Higher-level DL APIs: Keras–which runs on top of the TensorFlow, CNTK, Theano, and DeepLearning4Jback-ends–provides a high-level Python API for fast prototyping and programming of DL models. In addition, the recently announced Gluon framework, developed by AWS and Microsoft, defines a Python API for simplified DL programming on MXNet and potentially any DL back-end.
Shared DL-model representations: The Keras API enables cross-tool sharing of computational graphs that were defined in that framework. Open Neural Network Exchange (ONNX) provides a shared model representation that will be supported in CNTK, Caffe2, and PyTorch.
Cross-platform DL model compilers: Already, we see several industry initiatives that enable a DL model created in one front-end tool to be automatically compiled for efficient execution on heterogeneous back-end platforms and chipsets. AWS has announced NNVM Compiler, Intel has NGraph, Google has XLA, and NVIDIA has TensorRT 3.
Heterogeneous DL-microservice decouplers: As DL becomes yet another category of functions deployed as distributed microservices, we’ll see more tool-agnostic initiatives that enable decoupled multi-node interoperabilityof apps built in heterogeneous DL tools.

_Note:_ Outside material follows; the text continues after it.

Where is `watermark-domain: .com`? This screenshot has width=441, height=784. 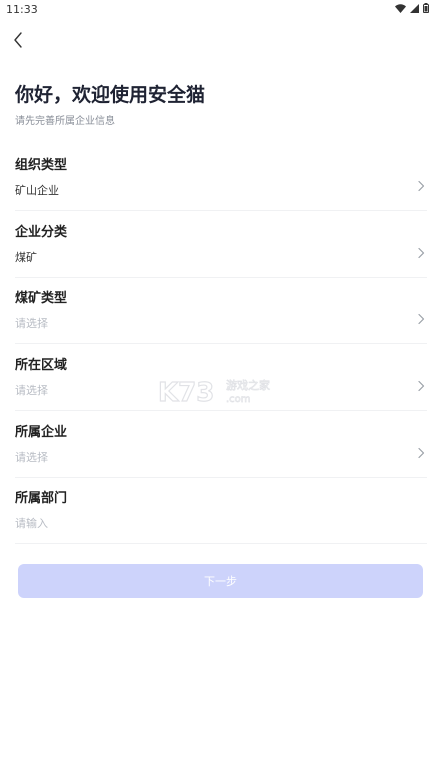
watermark-domain: .com is located at coordinates (238, 400).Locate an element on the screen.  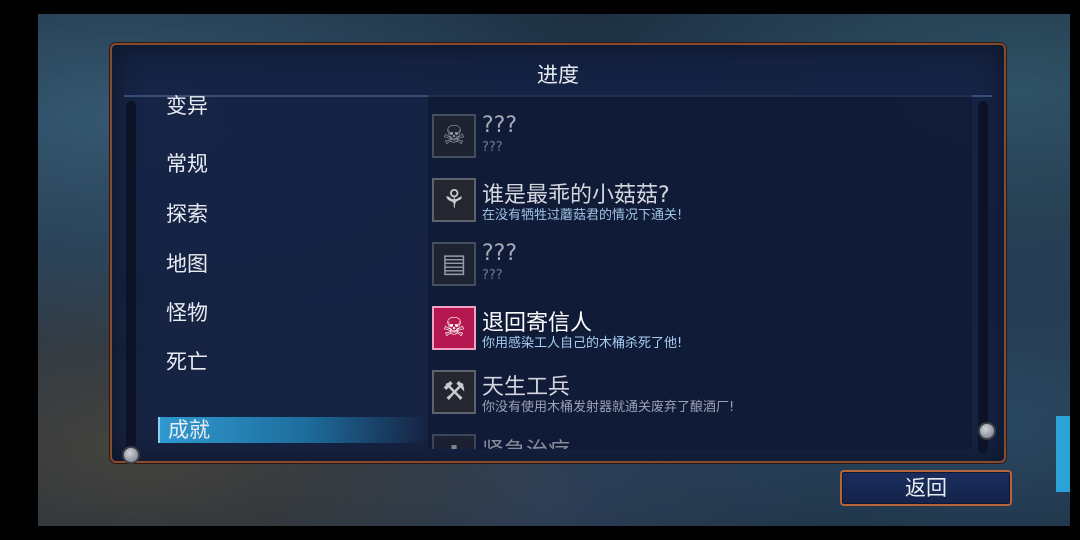
category-mutations: 变异 is located at coordinates (293, 106).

In that regard, IBM Research’s Distributed Deep Learning (DDL) software library provides an API that enables TensorFlow, Caffe, Torch, and Chainer developers to scale-out DL model execution across PowerAI.

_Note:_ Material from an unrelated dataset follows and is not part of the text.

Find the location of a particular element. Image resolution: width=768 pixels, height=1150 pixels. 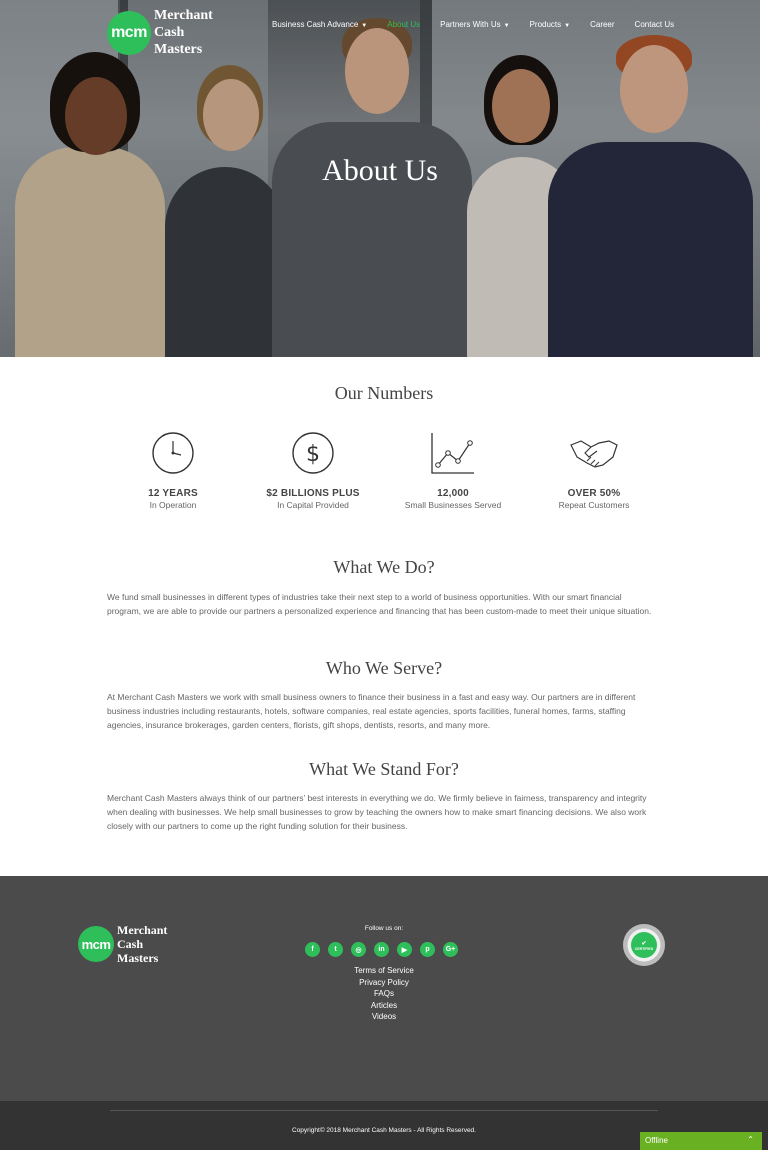

stat-label: Small Businesses Served is located at coordinates (453, 505).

Last week, Microsoft announced another important initiative that will drive the creation of open DL modeling frameworks. As discussed in this Microsoft Research blog, the company has open-sourced a GitHub repo that creates what they call a “Rosetta Stone of deep-learning frameworks” that facilitates cross-framework benchmarking of GPU-optimized DL models. GPU-accelerated DL is a core requirement for this new era of intelligent apps, as discussed in this Cube panel.

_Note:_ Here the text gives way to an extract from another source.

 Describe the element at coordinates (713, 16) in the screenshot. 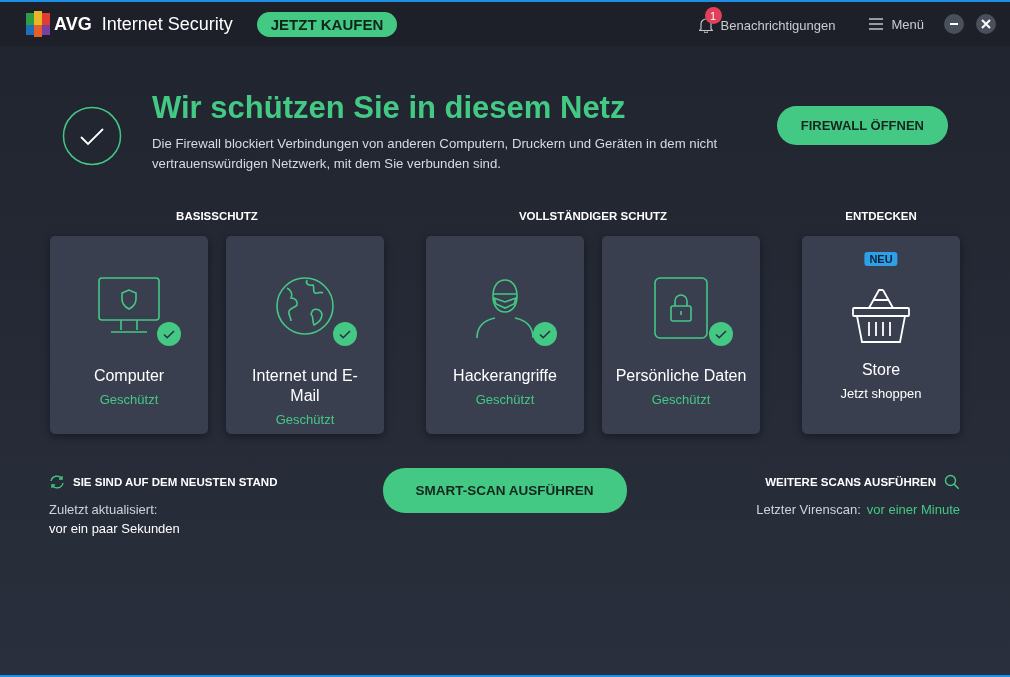

I see `notification-badge: 1` at that location.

The repo includes optimized modeling code that is accessible through up-to-date high-level APIs (Keras and Gluon) supported in various frameworks. For alternative multi-GPU configurations, it publishes benchmarks for performance comparisons of these models–specifically, training-time results for CNN and RNN models performing ResNet50 image recognitions on CIFAR-10 datasets and for RNN models doing sentiment analysis on IMDB movie reviews. These benchmarks compare training-time performance for these DL models across frameworks (Tensorflow, MXNet, CNTK, Caffe2, PyTorch, Chainer, Theano, and Knet) and across languages (R and Julia).

Just as important as the models and benchmarks that Microsoft publishes is its invitation to any data scientist to spin up an Azure Deep Learning Virtual Machine and contribute their own benchmarks for any DL task, framework, API, language, and GPU configuration they wish.

It’s good that the “Rosetta Stone” authors have pointed out their benchmarks’ limitations. They are not intended to characterize the overall performance of any specific DL framework considering that they gloss over critical factors such as the performance advantages of particular hardware platforms, data loaders, and the like and the speedups that may accrue from distributing various training functions. Likewise, they did not address the performance advantages or disadvantages that may stem from using a tool such as MMdnn directly convert any particular model from one framework to another.

From all of this, it’s clear that a key abstraction layer of the DL ecosystem needs to be focused on higher-level performance benchmarking during the upfront modeling. This will ensure that the DL model is generated on the front-end is automatically optimized for the back-end to which it’s ultimately deployed.